For the last couple of years we have seen the changing supervisory solutions emerging, that will require a rethink of the underlying systems, and how they implemented and the traditional HMI, Control architectures will not satisfy! Certainly in upstream Oil and Gas, Power, Mining, Water and Smart Cities we have seen a significant growth in the Integrated Operational Center (IOC) concept. Where multiple sites control comes back into one room, where planning and operations can collaborate in real-time. Initially companies just virtualize their existing systems back, and then they standardize the experience for operational alignment and effectiveness, and then they simulation, and model, not many have got to this last step.

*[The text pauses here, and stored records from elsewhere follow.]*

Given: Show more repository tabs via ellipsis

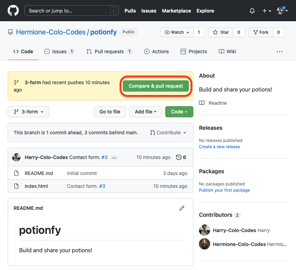Looking at the screenshot, I should 280,51.
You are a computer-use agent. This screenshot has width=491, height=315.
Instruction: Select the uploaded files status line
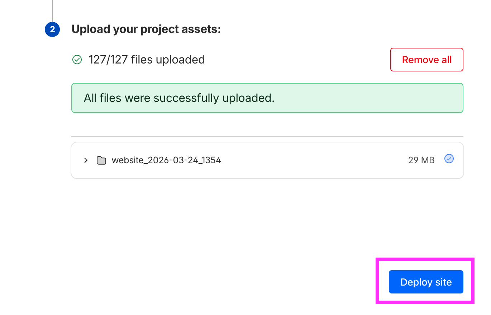pyautogui.click(x=146, y=60)
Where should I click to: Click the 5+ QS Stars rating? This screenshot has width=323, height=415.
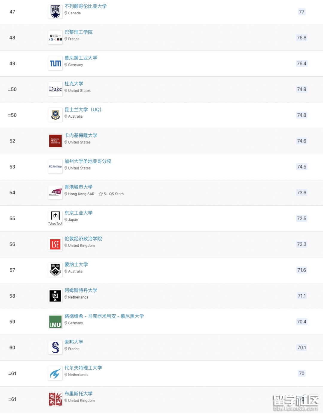point(111,194)
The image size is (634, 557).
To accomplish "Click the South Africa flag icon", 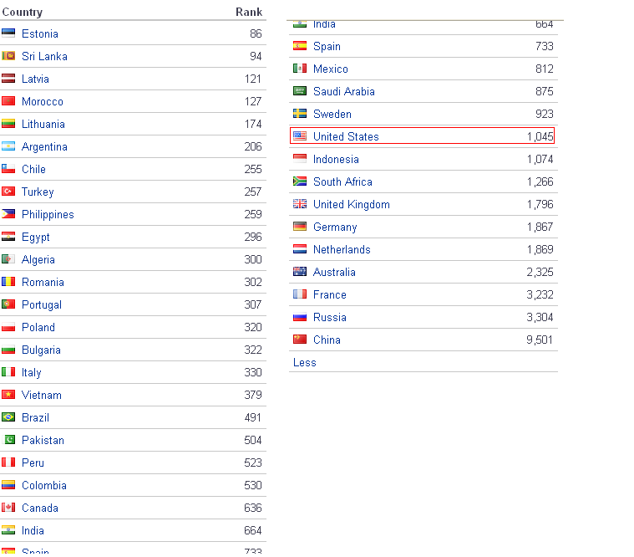I will (x=300, y=181).
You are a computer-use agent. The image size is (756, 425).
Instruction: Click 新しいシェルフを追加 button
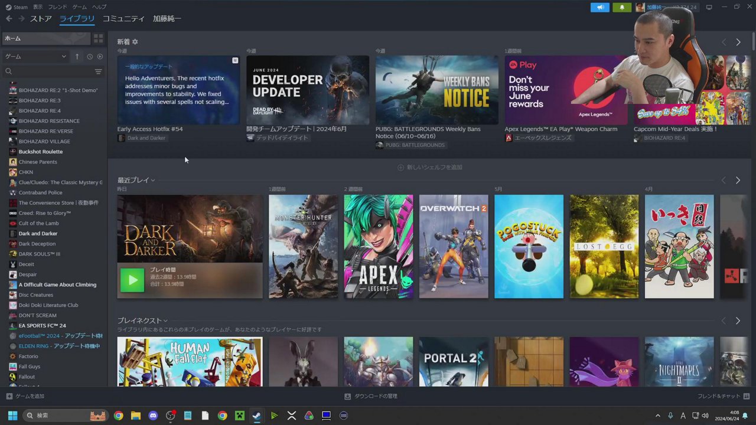pos(430,168)
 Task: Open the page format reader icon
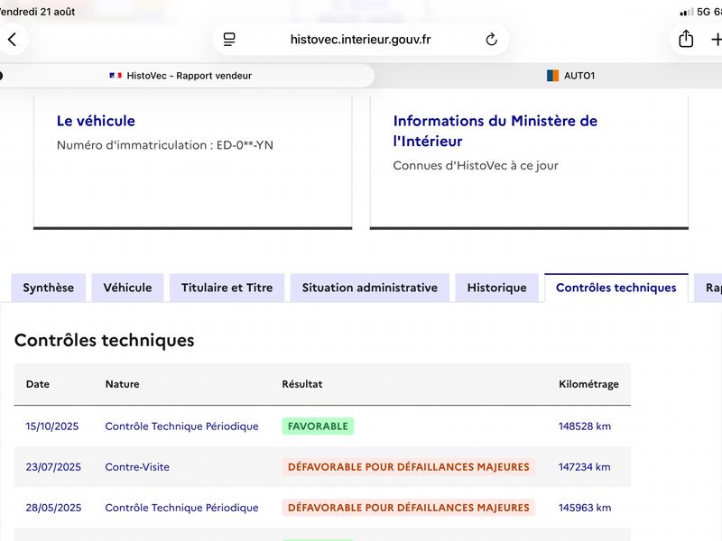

But in the last couple of weeks I have sat in discussions where people talk about this central IOC, which is key. When you start peeling back the “day in the life of operations” the IOC is only the “quarterback” in a flexible operational team of different roles, contributing different levels of operational. Combined with dynamic operational landscape, where the operational span of control of operational assets, is dynamically changing all the time. The question is what does the system look like, do the traditional approaches apply?


When you look at the operational landscape below, you can see 100s of operational control points where humans will have to interact with the system, with different spans of control, and operational points will be manned and unmanned on regular basis.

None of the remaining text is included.